Kellie W. has requested that the court remand this matter for additional proceedings. In her appeal, Kellie W. has offered only one argument in favor of remand. She alleges that the ALJ's findings at step five were not supported by substantial evidence, as the VE's testimony regarding national job numbers did not rise to the level of significance required by the regulations.

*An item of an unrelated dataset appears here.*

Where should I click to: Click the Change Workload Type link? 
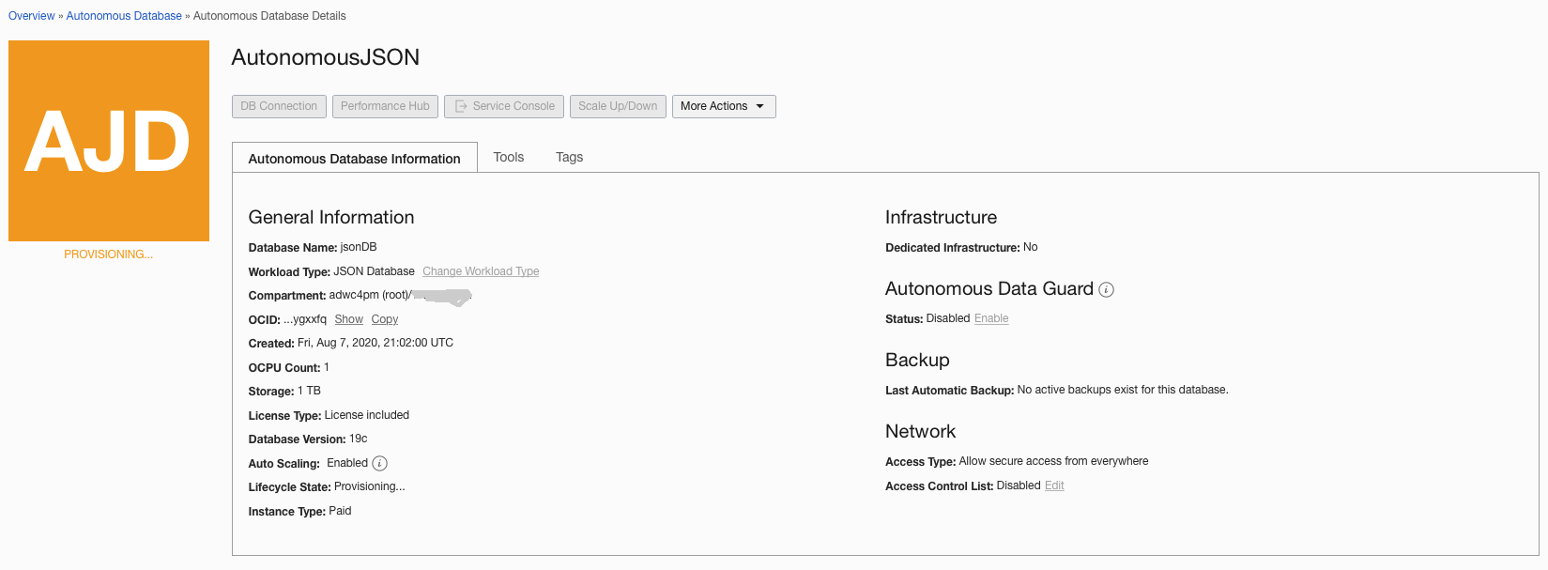click(x=481, y=272)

At step five, the burden shifts from the claimant to the Commissioner. Briscoe ex rel. Taylor v. Barnhart, 425 F.3d 345, 352 (7th Cir. 2005). At step five, it is the Commissioner's burden to establish that a claimant's RFC allows her to engage in work found in “significant numbers” in the national economy. Liskowitz v. Astrue, 559 F.3d 736, 742-43 (7th Cir. 2009); see 20 C.F.R. §§ 404.1566, 416.966. Relying on the VE's testimony, the ALJ found that Kellie W. was capable of performing the following jobs: office helper (with 15, 000 jobs nationally), mail clerk (with 13, 000 jobs nationally), and price marker (with 20, 000 jobs nationally). (Tr. 27). This amounts to 48, 000 jobs in the national economy that Kellie W. could perform with her RFC. Kellie W. relies on Sally S. v. Barryhill, 2019 WL 3335033, at *11 (N.D. Ind. July 23, 2019) in arguing that 48, 000 jobs did not amount to “significant numbers, ” and therefore Kellie W. asserts that the ALJ failed to fulfill the Commissioner's burden.

The Seventh Circuit has not established a threshold for what constitutes significant numbers to satisfy the step five requirement. See Weatherbee v. Astrue, 549 F.3d 565, 572 (7th Cir. 2011) (finding 140, 000 positions available nationally to be “well above the threshold for 6 significance, ” but declining to identify the threshold). The Seventh Circuit has held in two unpublished opinions that as few as 30, 000 jobs nationally are significant, but both cases, along with Weatherbee, rely on Liskowitz, focused on regional numbers rather than national numbers. Liskowitz, 559 F.3d at 743; Primm v. Saul, 789 Fed.Appx. 539, 546 (7th Cir. 2019); Mitchell v. Kijakazi, 2021 WL 3086194, at *3 (7th Cir. 2021).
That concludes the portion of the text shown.